Pietrini Alberto, Nettelblad Carl
Opt Express. 2018 Sep 17;26(19):24422-24443. doi: 10.1364/OE.26.024422.
In imaging modalities recording diffraction data, such as the imaging of viruses at X-ray free electron laser facilities, the original image can be reconstructed assuming known phases. When phases are unknown, oversampling and a constraint on the support region in the original object can be used to solve a non-convex optimization problem using iterative alternating-projection methods. Such schemes are ill-suited for finding the optimum solution for sparse data, since the recorded pattern does not correspond exactly to the original wave function. Different iteration starting points can give rise to different solutions. We construct a convex optimization problem, where the only local optimum is also the global optimum. This is achieved using a modified support constraint and a maximum-likelihood treatment of the recorded data as a sample from the underlying wave function. This relaxed problem is solved in order to provide a new set of most probable "healed" signal intensities, without sparseness and missing data. For these new intensities, it should be possible to satisfy the support constraint and intensity constraint exactly, without conflicts between them. By making both constraints satisfiable, traditional phase retrieval with superior results is made possible. On simulated data, we demonstrate the benefits of our approach visually, and quantify the improvement in terms of the crystallographic R factor for the recovered scalar amplitudes relative to true simulations from .405 to .097, as well as the mean-squared error in the reconstructed image from .233 to .139. We also compare our approach, with regards to theory and simulation results, to other approaches for healing as well as noise-tolerant phase retrieval. These tests indicate that the COACS pre-processing allows for best-in-class results.

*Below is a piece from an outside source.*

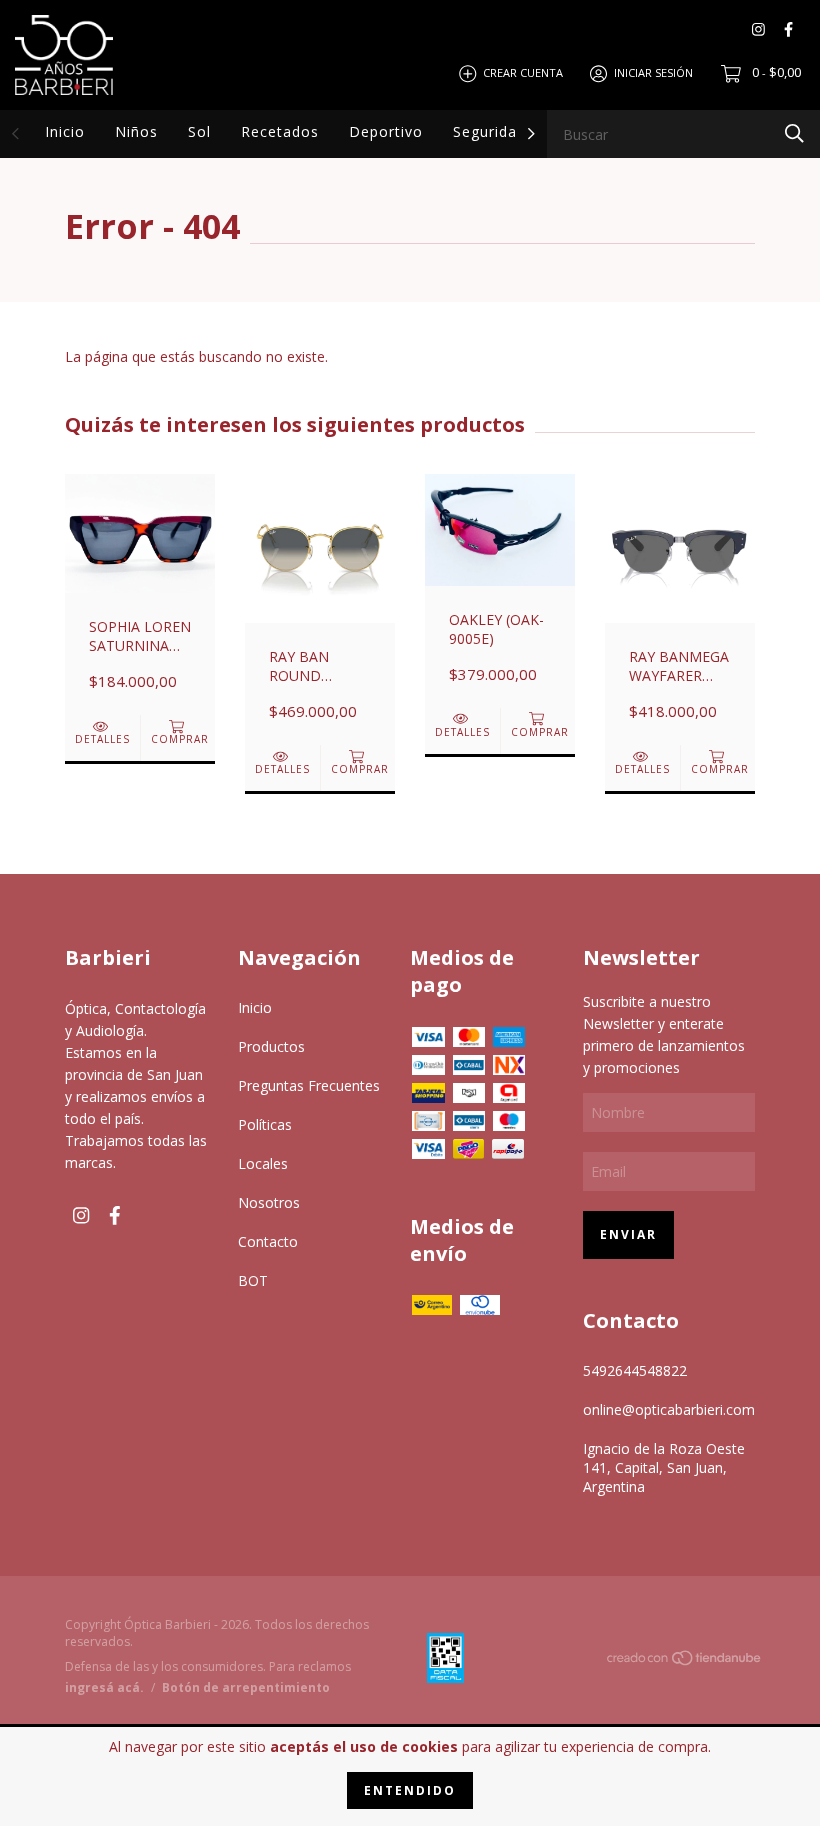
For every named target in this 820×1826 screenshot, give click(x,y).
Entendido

在记录衍射数据的成像模态中,例如在X射线自由电子激光设施下对病毒进行成像时,假设已知相位,原始图像即可重建。当相位未知时,可以使用过采样以及对原始物体支撑区域的约束,通过迭代交替投影方法来解决非凸优化问题。此类方案并不适合为稀疏数据找到最优解,因为记录的图案与原始波函数并不完全对应。不同的迭代起始点可能会产生不同的解。我们构建了一个凸优化问题,其中唯一的局部最优解也是全局最优解。这是通过使用修改后的支撑约束以及将记录数据作为来自基础波函数的样本进行最大似然处理来实现的。求解这个松弛问题以提供一组新的最可能的“修复”信号强度,不存在稀疏性和数据缺失问题。对于这些新的强度,应该能够精确满足支撑约束和强度约束,且它们之间不存在冲突。通过使两个约束都可满足,就能够实现具有优异结果的传统相位恢复。在模拟数据上,我们直观地展示了我们方法的优势,并量化了相对于真实模拟,恢复的标量幅度的晶体学R因子从0.405到0.097的改善,以及重建图像中均方误差从0.233到0.139的改善。我们还在理论和模拟结果方面,将我们的方法与其他修复方法以及抗噪相位恢复方法进行了比较。这些测试表明,COACS预处理能够实现一流的结果。